> **Brief**:
Reproduce only the lines from the one containing "Task: Edit the 0880E-0884W row" through the end of the data, exactly as they stand.

> **Data provided**:
----

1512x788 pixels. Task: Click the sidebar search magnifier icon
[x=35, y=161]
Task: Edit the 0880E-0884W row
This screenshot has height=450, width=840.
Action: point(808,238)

----

> **The completed task**:
Task: Edit the 0880E-0884W row
This screenshot has height=450, width=840.
Action: point(808,238)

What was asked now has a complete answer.